Гуго Фольетский (1100? – 1174?), Гильом Конхезий (ок. 1080 – ок. 1154). Бестиарий
Франция, Теруанн (?). Не ранее 1277
«И природа терпит чудищ. Ибо они часть божественного промысла, и чрез немыслимое их уродство проявляется великая сила Творца. Так же угодно божественному промыслу и существование магических книг, иудейской каббалы, сказок языческих поэтов и лживых учений, исповедуемых иноверцами. Верой столь незыблемой, столь святой одушевлялись те, кто воздвиг наше аббатство и учредил в нем библиотеку, что полагали, будто даже в клеветах ложных писаний око мудрого и набожного читателя способно прозреть свет – пусть самый слабый – свет божественного Знания. Но и для таких читателей библиотека пусть остается заповедищем. Именно по этим причинам, как вы понимаете, в библиотеку нельзя допустить всех и всякого. К тому же, – добавил Аббат, как бы понимая, до чего непрочен последний аргумент, – книга так хрупка, так страдает от времени, так боится грызунов, непогоды, неумелых рук! Если бы все эти сотни лет всякий, кто хочет, мусолил наши кодексы, большая часть не дожила бы до нынешних времен.
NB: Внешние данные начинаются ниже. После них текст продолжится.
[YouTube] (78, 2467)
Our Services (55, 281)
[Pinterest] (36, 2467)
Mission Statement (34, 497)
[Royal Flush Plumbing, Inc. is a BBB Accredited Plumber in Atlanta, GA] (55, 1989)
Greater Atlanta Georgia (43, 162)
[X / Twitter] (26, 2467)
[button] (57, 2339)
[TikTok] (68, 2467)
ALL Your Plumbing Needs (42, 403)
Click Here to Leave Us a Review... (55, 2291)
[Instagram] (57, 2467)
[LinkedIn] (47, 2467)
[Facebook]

Библиотекарь оберегает тома не только от людей, но и от природных сил, посвящая жизнь борьбе с губительным Забвением, этим вековечным врагом Истины».
«Значит, никто, кроме двух человек, не входит в верхний этаж Храмины».
Аббат улыбнулся. «Никто не должен. Никто не может. Никто, если и захочет, не сумеет. Библиотека защищается сама, она непроницаема, как истина, которую хранит в себе, коварна, как ложь, в ней заточенная. Лабиринт духовный – это и вещественный лабиринт. Войдя, вы можете не выйти из библиотеки. Я изложил вам наши правила и прошу вас соблюдать правила аббатства».
«Но вы допускаете, что Адельм упал в пропасть из окна библиотеки. Как могу я расследовать обстоятельства его гибели, если не осмотрю предполагаемое место преступления?»
«Брат Вильгельм, – отвечал Настоятель примирительным тоном, – человек, который смог описать моего Гнедка, никогда не видев его, и гибель Адельма, ничего не зная о ней, без труда сумеет судить о месте, куда доступ ему воспрещен».
Вильгельм ответил поклонившись: «Ваше высокопреподобие и строгость свою облекает мудростью. Да будет как вам угодно».
«Если я когда-либо, волею Господа, и бывал мудр, – это единственно оттого, что умею быть строгим», – ответил Аббат.
«И наконец, – сказал Вильгельм, – Убертин?»
«Он здесь. Ждет вас».
«Когда?»
«В любое время, – улыбнулся Настоятель. – Вы его знаете. Несмотря на великую ученость, он равнодушен к библиотеке. Зовет ее преходящим обольщением. Проводит дни в церкви, молится, размышляет…»
«Стар он?» – поколебавшись, спросил Вильгельм.
«Вы давно его не видели?»
«Много лет».
«Он устал. Отрешен от наших посюсторонних забот. Ему шестьдесят восемь лет. Но душа его, кажется, молода, как и прежде».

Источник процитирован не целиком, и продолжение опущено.